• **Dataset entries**

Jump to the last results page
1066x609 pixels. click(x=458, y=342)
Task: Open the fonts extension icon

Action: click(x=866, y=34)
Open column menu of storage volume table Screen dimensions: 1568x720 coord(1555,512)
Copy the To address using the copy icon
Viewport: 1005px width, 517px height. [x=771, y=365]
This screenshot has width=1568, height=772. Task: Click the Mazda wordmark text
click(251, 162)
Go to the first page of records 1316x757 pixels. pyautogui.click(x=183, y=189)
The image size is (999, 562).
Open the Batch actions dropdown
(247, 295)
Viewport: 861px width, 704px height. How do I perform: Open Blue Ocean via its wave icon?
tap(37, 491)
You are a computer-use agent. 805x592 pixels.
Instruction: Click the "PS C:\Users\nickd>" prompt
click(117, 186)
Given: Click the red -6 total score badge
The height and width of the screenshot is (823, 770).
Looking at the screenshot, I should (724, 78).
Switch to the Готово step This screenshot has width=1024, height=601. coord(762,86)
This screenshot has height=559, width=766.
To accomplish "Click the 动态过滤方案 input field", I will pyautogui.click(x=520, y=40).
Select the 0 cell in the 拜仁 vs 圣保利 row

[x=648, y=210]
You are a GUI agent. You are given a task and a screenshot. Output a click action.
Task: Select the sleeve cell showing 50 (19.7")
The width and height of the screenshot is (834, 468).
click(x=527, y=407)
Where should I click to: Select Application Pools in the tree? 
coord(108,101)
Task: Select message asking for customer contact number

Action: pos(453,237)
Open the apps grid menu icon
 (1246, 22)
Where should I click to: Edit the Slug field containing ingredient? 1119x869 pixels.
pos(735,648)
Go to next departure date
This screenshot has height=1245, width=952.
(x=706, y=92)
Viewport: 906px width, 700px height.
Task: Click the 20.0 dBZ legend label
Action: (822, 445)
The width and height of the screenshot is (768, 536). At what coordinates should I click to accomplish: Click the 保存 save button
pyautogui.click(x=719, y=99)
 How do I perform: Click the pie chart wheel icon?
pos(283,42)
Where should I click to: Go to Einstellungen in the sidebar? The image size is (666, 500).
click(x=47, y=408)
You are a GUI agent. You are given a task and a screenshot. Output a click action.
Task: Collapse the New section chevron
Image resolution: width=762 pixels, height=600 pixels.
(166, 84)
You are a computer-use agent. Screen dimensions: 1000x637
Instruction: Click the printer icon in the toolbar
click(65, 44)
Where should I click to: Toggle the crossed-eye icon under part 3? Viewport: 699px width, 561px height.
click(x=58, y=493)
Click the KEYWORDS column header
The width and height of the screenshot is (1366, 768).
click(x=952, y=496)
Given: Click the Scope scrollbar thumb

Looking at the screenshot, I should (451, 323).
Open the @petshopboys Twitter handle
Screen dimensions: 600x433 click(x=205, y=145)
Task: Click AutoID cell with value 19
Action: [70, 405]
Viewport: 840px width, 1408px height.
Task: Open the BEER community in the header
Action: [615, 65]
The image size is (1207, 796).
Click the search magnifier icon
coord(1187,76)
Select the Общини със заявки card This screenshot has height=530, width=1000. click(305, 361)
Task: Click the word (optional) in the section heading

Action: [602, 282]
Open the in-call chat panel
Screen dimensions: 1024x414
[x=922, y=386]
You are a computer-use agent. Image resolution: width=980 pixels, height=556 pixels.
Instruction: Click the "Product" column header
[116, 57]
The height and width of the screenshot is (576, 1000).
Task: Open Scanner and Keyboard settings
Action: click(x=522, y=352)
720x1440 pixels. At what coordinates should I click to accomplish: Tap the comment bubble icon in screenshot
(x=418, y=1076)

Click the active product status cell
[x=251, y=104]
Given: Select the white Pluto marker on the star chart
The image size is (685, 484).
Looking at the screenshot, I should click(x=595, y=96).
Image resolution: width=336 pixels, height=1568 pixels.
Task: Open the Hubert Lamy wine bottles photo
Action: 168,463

• **WORK TASK**
Write out the entries in full, exactly as given.

• **SOLUTION TO THIS EXERCISE**
Jump to the last results page
1066x609 pixels. click(x=458, y=342)
Task: Open the fonts extension icon

Action: click(x=866, y=34)
Open column menu of storage volume table Screen dimensions: 1568x720 coord(1555,512)
Copy the To address using the copy icon
Viewport: 1005px width, 517px height. [x=771, y=365]
This screenshot has width=1568, height=772. Task: Click the Mazda wordmark text
click(251, 162)
Go to the first page of records 1316x757 pixels. pyautogui.click(x=183, y=189)
The image size is (999, 562).
Open the Batch actions dropdown
(247, 295)
Viewport: 861px width, 704px height. How do I perform: Open Blue Ocean via its wave icon?
tap(37, 491)
You are a computer-use agent. 805x592 pixels.
Instruction: Click the "PS C:\Users\nickd>" prompt
click(117, 186)
Given: Click the red -6 total score badge
The height and width of the screenshot is (823, 770).
Looking at the screenshot, I should (724, 78).
Switch to the Готово step This screenshot has width=1024, height=601. coord(762,86)
This screenshot has height=559, width=766.
To accomplish "Click the 动态过滤方案 input field", I will pyautogui.click(x=520, y=40).
Select the 0 cell in the 拜仁 vs 圣保利 row

[x=648, y=210]
You are a GUI agent. You are given a task and a screenshot. Output a click action.
Task: Select the sleeve cell showing 50 (19.7")
The width and height of the screenshot is (834, 468).
click(x=527, y=407)
Where should I click to: Select Application Pools in the tree? 
coord(108,101)
Task: Select message asking for customer contact number

Action: pos(453,237)
Open the apps grid menu icon
 (1246, 22)
Where should I click to: Edit the Slug field containing ingredient? 1119x869 pixels.
pos(735,648)
Go to next departure date
This screenshot has height=1245, width=952.
(x=706, y=92)
Viewport: 906px width, 700px height.
Task: Click the 20.0 dBZ legend label
Action: (822, 445)
The width and height of the screenshot is (768, 536). At what coordinates should I click to accomplish: Click the 保存 save button
pyautogui.click(x=719, y=99)
 How do I perform: Click the pie chart wheel icon?
pos(283,42)
Where should I click to: Go to Einstellungen in the sidebar? The image size is (666, 500).
click(x=47, y=408)
You are a GUI agent. You are given a task and a screenshot. Output a click action.
Task: Collapse the New section chevron
Image resolution: width=762 pixels, height=600 pixels.
(166, 84)
You are a computer-use agent. Screen dimensions: 1000x637
Instruction: Click the printer icon in the toolbar
click(65, 44)
Where should I click to: Toggle the crossed-eye icon under part 3? Viewport: 699px width, 561px height.
click(x=58, y=493)
Click the KEYWORDS column header
The width and height of the screenshot is (1366, 768).
click(x=952, y=496)
Given: Click the Scope scrollbar thumb

Looking at the screenshot, I should (451, 323).
Open the @petshopboys Twitter handle
Screen dimensions: 600x433 click(x=205, y=145)
Task: Click AutoID cell with value 19
Action: [70, 405]
Viewport: 840px width, 1408px height.
Task: Open the BEER community in the header
Action: [615, 65]
The image size is (1207, 796).
Click the search magnifier icon
coord(1187,76)
Select the Общини със заявки card This screenshot has height=530, width=1000. click(305, 361)
Task: Click the word (optional) in the section heading

Action: [602, 282]
Open the in-call chat panel
Screen dimensions: 1024x414
[x=922, y=386]
You are a computer-use agent. Image resolution: width=980 pixels, height=556 pixels.
Instruction: Click the "Product" column header
[116, 57]
The height and width of the screenshot is (576, 1000).
Task: Open Scanner and Keyboard settings
Action: click(x=522, y=352)
720x1440 pixels. At what coordinates should I click to accomplish: Tap the comment bubble icon in screenshot
(x=418, y=1076)

Click the active product status cell
[x=251, y=104]
Given: Select the white Pluto marker on the star chart
The image size is (685, 484).
Looking at the screenshot, I should click(x=595, y=96).
Image resolution: width=336 pixels, height=1568 pixels.
Task: Open the Hubert Lamy wine bottles photo
Action: 168,463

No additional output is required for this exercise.